Bis zu neun Ausfälle: SGD mit Personalsorgen gegen Zwickau

Als wäre die sportliche Situation bei Dynamo Dresden nach fünf sieglosen Spielen und bereits neun Punkten Rückstand auf einen direkten Aufstiegsplatz nicht schon angespannt genug, kommen nun auch noch Personalsorgen hinzu. Beim Heimspiel gegen den FSV Zwickau werden am Samstag gleich bis zu neun Spieler ausfallen.

Duo noch fraglich

Ein Zettel mit allen Namen darauf musste Trainer Markus Anfang auf der Pressekonferenz am Donnerstag zur Hilfe nehmen, um keinen der verletzten oder angeschlagenen Spieler zu vergessen. Während Jongmin Seo (Knöchelverletzung), Luca Herrmann und Panagiotis Vlachodimos (beide Knie-OP) schon seit längerer Zeit ausfallen, hat sich Michael Akoto beim Spiel in Wiesbaden am Knöchel verletzt und steht damit ebenso wie Robin Becker (Oberschenkelbeschwerden) nicht zur Verfügung. Stefan Kutschke, der sich zudem den kleinen Zeh gebrochen hat, und Ahmet Arslan fallen aufgrund von Gelbsperren aus.
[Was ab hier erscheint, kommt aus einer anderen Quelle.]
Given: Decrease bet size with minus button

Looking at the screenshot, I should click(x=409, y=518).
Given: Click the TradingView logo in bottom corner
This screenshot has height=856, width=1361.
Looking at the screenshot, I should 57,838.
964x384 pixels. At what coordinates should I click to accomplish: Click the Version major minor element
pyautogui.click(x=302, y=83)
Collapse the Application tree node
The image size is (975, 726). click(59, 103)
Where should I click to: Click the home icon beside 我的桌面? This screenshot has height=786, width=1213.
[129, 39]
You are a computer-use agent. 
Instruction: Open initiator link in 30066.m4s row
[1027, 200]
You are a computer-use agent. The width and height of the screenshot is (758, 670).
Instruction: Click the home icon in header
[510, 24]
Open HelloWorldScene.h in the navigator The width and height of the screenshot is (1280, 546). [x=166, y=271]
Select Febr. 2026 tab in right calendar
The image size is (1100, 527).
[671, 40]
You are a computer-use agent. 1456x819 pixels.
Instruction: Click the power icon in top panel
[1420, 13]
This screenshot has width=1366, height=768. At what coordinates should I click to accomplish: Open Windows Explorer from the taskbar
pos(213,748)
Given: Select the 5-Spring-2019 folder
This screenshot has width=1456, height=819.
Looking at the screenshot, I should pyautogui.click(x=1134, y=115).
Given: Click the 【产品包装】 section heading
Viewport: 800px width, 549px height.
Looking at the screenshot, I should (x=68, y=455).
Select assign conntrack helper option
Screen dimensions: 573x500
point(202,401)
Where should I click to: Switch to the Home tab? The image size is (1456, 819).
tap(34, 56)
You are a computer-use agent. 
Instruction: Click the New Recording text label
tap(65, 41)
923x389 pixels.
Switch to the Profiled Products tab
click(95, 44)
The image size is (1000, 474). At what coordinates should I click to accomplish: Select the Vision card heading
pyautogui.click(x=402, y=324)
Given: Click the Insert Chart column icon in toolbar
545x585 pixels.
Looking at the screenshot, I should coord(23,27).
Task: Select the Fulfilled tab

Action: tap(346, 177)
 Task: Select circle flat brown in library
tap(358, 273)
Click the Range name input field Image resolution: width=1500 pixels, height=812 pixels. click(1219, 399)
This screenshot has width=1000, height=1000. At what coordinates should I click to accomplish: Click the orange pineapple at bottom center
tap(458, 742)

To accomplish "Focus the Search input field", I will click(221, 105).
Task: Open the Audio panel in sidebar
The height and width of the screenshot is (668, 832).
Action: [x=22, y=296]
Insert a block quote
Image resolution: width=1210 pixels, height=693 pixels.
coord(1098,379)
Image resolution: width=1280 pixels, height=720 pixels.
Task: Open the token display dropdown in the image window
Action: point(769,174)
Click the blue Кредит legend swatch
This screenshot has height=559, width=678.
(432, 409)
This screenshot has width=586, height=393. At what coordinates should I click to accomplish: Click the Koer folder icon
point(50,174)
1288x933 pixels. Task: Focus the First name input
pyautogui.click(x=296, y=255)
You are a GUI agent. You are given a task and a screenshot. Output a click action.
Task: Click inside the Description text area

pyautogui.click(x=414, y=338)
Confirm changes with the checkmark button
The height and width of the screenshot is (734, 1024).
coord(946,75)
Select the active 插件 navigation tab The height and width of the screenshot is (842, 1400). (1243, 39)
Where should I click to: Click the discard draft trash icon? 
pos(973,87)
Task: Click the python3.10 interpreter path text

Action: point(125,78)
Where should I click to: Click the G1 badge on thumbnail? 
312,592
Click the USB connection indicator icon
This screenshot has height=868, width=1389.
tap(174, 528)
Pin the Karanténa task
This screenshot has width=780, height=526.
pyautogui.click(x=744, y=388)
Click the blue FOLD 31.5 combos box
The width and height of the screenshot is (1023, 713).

Fraglich sind noch die Einsätze von Dennis Borkowski (nach Grippe) und Claudio Kammerknecht (Oberschenkel-Probleme). Gut möglich daher, dass einige U19-Spieler in den Kader aufrücken werden, "allerdings müssen wir auch bedenken, dass die Jungs alle schulpflichtig sind und bald Abitur schreiben", so Anfang. "Sie können also nicht dauerhaft mit der Mannschaft trainieren."

"Hätte alle Spiele gewinnen können"

Doch ganz egal, wer am Samstag auf dem Platz steht, das Ziel ist klar: Es müssen unbedingt drei Punkte her, damit der Rückstand zu den Aufstiegsplätzen von derzeit bereits neun Zählern nicht noch größer wird. Dass Dynamo nach 16 Spieltagen lediglich Mittelmaß ist, macht Anfang allein an den Ergebnissen, nicht aber an den Leistungen fest. "Natürlich hätten wir mehr Punkte haben müssen, aber wir hätten alle Spiele der bisherigen Saison auch für uns entscheiden können."

Tatsächlich stehen aber lediglich sechs Siege auf dem Konto. Zum Vergleich: Tabellenführer Elversberg konnte doppelt (!) so viele Partien gewinnen – und liegt daher satte 16 Zähler vor der SGD. Der Knackpunkt: "Im Strafraum sind wir momentan nicht durchsetzungsstark genug. Und hinten bekommen wir aus wenigen Aktionen Gegentore." Beides zeigte sich am Dienstag auch bei der 0:1-Pleite in Wiesbaden. "Solche Niederlagen tun weh und zerren an uns, aber das ist gut. Denn wenn es nicht weh tun würde, dann hätte man nicht den richtigen Anspruch an sich selbst."

Dynamo will Fans beschenken

Es gelte nun, aus dieser Phase zu lernen und es schnell besser zu machen – und zwar schon am Samstag. "Wir müssen alle Kraft reinlegen, um für die Fans einen vernünftigen Jahresabschluss zu finden. Die Fans sind arg gebeutelt durch die Situation. Wir sind nicht glücklich, das zerfrisst einen." Doch jammern will Anfang nicht, "wir müssen uns dagegen wehren und es als Herausforderung annehmen. Der Wille muss klar erkennbar sein." 24.500 Tickets sind bislang verkauft, damit wird es nach der Minuskulisse gegen Freiburg II (18.460) die größte Kulisse in dieser Saison. Ob die Fans den ersten Sieg seit Anfang Oktober feiern dürfen?